#### Tarefas do exercício
1. No trecho sobre esclerose múltipla, qual exame é apontado como um dos grandes pilares do diagnóstico?
2. Resuma o trecho sobre esclerose múltipla em duas frases.
3. Segundo o trecho sobre esclerose múltipla, por que a suplementação de vitamina D para prevenir a doença não é embasada? Responda em até duas frases.

É uma doença primariamente autoimune, que acomete o sistema nervoso central. Antigamente se acreditava que apenas a substância branca era acometida, que é a capinha que envolve os nervos, mas hoje em dia já se sabe que ela também acomete a substância cinzenta, o que a torna uma doença de todo o sistema nervoso central.
A origem é a pergunta de um milhão. Não se sabe o que causa a esclerose múltipla. Sabe-se que pode estar associada a infecções na infância, a alguma carga genética, mas é uma somatória de fatores. Trata-se de uma doença multifatorial, sendo que a gravidade varia muito de pessoa para pessoa.
Como se chega ao diagnóstico de EM?
É um quebra-cabeças. Não há um exame diagnóstico que vá determinar sim ou não. Juntam-se dados da história clínica e do exame neurológico do paciente, do exame do líquido cérebro-espinhal, e a da ressonância magnética, que é um dos grandes pilares no diagnóstico. Com isso em mãos, tentamos, através de critérios, determinar se o paciente apresenta ou não EM. Em alguns casos os paciente não preenchem todos os critérios, mas a EM é o diagnóstico mais provável, sendo que nesses casos, em decisão compartilhada médico-paciente, pode se iniciar o tratamento no intuito de reduzir possíveis consequências futuras da doença.
Por que a EM afeta mais mulheres?
Doenças autoimunes, por questões biológicas, são mais comuns em mulheres: lúpus, artrite reumatóide, miastenia gravis, etc. A questão da predominância em brancos caucasianos é algo que se observa epidemiologicamente. Há estudos que relacionam níveis baixos de vitamina D, com maior incidência da doença, mas o mecanismo não é claro e, por esse motivo, a suplementação para prevenção de EM não é embasada por artigos científicos renomados.
Existe prevenção para a EM? E o que é possível alcançar com os tratamentos?
Não. O que a gente recomenda é aquilo que serve para qualquer doença, como atividade física, alimentação saudável e exposição ao sol, porém evitando horários que possam favorecer um possível câncer de pele.

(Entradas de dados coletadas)
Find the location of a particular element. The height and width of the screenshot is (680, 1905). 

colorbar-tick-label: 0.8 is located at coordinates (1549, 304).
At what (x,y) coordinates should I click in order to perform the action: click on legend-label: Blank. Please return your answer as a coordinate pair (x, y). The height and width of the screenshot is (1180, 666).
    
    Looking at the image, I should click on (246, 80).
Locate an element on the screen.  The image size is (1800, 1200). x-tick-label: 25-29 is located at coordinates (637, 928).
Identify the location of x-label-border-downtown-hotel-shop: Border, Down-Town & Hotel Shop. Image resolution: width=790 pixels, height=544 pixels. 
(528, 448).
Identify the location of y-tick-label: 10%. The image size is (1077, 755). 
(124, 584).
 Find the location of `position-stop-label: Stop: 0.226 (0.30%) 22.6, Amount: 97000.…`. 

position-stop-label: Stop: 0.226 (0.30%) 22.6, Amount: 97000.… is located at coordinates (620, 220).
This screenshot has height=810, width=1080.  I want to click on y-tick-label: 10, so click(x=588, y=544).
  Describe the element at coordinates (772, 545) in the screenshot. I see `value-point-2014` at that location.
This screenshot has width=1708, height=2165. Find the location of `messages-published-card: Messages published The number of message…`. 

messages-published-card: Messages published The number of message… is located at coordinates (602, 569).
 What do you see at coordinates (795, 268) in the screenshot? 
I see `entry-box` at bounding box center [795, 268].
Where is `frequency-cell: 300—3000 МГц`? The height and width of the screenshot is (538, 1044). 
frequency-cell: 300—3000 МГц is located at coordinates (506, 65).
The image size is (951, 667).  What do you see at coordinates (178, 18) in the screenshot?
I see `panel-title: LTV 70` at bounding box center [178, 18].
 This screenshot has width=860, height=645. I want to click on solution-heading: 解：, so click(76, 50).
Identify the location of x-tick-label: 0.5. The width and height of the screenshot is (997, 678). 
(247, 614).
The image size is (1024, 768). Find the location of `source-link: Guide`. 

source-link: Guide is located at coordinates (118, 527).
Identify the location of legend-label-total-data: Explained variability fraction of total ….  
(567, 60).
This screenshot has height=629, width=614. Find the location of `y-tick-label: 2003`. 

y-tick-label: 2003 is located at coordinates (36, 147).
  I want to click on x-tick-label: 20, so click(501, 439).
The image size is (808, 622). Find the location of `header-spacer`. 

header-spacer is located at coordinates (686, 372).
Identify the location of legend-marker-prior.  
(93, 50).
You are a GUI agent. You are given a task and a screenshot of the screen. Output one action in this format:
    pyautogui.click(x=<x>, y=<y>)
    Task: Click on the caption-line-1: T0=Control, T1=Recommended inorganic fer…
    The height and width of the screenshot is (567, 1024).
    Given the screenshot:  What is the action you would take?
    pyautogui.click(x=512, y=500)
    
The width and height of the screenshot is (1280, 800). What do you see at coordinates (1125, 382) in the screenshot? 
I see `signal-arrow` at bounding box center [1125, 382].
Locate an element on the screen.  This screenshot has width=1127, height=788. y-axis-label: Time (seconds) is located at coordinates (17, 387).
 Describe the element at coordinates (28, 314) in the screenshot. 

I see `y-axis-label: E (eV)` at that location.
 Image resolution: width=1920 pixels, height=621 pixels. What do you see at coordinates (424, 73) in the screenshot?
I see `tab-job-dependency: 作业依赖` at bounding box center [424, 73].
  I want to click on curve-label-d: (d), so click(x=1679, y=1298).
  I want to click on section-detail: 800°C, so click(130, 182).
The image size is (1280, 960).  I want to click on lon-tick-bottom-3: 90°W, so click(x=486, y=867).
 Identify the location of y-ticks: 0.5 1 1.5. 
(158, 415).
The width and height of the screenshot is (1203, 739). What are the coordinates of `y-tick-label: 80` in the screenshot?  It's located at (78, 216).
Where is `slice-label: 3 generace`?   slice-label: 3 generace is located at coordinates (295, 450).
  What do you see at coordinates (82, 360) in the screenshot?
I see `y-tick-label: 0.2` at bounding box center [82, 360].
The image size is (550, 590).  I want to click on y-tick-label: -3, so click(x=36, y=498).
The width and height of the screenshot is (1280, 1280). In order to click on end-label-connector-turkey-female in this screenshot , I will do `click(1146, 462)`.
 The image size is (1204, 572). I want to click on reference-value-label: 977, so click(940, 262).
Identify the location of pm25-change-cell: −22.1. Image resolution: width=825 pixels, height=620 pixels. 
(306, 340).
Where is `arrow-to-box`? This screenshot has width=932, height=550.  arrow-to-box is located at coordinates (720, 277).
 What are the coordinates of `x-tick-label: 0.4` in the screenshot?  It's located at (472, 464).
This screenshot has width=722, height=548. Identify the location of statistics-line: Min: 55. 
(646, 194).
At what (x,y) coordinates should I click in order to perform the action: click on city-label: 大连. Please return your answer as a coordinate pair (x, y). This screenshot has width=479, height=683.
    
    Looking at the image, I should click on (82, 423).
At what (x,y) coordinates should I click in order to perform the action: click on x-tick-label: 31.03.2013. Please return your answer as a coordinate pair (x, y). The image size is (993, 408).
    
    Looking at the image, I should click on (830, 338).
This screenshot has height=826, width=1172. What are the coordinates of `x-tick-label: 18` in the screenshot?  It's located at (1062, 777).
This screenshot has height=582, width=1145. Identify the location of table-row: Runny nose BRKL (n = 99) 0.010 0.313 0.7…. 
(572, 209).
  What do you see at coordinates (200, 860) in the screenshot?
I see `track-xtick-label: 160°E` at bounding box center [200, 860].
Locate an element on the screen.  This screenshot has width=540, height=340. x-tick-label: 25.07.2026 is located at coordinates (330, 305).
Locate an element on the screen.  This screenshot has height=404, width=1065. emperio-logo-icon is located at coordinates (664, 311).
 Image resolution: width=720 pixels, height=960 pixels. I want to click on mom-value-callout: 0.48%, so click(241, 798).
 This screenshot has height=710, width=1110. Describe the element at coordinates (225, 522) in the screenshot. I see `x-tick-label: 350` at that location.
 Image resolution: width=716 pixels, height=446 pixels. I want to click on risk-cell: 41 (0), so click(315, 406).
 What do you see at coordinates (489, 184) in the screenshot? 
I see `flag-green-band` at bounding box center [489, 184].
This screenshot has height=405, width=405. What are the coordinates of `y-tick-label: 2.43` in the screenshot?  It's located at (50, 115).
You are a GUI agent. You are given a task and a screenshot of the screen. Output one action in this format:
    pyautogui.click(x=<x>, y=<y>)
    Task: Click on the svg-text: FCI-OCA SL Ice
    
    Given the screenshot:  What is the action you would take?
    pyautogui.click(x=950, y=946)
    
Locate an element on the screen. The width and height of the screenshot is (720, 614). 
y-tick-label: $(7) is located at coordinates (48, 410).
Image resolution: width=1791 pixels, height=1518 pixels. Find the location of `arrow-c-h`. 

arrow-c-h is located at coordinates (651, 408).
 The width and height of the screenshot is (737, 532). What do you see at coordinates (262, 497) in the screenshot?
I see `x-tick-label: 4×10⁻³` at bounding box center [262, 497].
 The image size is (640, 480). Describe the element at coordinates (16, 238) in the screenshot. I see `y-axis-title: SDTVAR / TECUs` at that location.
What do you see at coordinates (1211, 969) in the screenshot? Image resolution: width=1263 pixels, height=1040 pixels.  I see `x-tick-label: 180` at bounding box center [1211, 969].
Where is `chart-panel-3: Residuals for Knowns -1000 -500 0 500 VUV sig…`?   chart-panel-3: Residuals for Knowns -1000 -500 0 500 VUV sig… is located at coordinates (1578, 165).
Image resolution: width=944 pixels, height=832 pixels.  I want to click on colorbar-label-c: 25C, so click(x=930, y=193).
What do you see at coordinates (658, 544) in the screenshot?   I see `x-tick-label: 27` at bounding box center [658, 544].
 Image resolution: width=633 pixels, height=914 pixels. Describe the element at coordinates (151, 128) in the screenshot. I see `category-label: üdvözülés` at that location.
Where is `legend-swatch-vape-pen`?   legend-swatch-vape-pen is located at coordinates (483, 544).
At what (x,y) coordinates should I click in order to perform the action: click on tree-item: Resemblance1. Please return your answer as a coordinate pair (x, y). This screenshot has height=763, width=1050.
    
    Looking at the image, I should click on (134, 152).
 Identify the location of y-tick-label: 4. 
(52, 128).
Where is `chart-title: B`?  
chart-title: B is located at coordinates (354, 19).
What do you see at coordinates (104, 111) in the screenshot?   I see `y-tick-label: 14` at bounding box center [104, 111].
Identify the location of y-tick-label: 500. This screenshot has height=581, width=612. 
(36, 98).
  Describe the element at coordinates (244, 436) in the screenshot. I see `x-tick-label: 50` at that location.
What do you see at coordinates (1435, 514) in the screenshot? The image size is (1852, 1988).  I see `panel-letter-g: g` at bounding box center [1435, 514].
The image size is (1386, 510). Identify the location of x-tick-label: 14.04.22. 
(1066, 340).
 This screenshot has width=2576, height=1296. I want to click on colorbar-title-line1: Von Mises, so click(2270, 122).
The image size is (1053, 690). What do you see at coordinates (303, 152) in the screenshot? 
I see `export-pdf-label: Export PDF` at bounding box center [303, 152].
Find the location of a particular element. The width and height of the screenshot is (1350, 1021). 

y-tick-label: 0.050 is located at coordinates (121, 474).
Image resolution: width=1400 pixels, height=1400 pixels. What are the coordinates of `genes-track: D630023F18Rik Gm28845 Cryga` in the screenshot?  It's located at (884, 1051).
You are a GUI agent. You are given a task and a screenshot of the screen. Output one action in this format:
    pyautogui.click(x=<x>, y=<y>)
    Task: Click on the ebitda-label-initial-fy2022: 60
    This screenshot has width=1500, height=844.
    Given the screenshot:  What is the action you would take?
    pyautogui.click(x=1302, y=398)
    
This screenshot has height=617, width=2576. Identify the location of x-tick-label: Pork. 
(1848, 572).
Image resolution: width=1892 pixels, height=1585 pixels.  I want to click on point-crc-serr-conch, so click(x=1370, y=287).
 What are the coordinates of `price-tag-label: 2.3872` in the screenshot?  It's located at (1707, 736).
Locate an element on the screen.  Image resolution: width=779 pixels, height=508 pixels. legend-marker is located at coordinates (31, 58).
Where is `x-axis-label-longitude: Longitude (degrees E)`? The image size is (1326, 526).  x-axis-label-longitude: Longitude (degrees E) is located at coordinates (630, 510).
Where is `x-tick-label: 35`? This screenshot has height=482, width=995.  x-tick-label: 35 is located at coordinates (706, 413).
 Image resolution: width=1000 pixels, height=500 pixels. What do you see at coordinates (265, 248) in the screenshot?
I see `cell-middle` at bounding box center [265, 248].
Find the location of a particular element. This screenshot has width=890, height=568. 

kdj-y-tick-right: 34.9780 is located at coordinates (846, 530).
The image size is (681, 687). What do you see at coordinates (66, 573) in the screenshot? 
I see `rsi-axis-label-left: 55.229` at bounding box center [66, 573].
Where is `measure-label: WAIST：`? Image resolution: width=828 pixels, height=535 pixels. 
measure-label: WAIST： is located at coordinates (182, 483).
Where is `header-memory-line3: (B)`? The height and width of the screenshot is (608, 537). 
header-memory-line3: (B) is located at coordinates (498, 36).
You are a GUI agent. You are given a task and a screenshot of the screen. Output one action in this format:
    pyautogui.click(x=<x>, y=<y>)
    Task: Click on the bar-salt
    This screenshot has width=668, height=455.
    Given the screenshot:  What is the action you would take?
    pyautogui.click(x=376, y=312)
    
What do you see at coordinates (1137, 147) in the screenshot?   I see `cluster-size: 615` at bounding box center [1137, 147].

#### Respostas em ordem
1. A ressonância magnética.

2. A esclerose múltipla é uma doença primariamente autoimune que acomete todo o sistema nervoso central, tanto a substância branca quanto a cinzenta, e sua causa é desconhecida, resultando de uma somatória de fatores. O diagnóstico reúne dados da história clínica, do exame neurológico, do líquido cérebro-espinhal e da ressonância magnética, e não há prevenção específica, apenas recomendações gerais como atividade física, alimentação saudável e exposição ao sol.

3. Há estudos que relacionam níveis baixos de vitamina D a uma maior incidência da doença, mas o mecanismo dessa relação não é claro. Por esse motivo, a suplementação para prevenção não é embasada por artigos científicos renomados.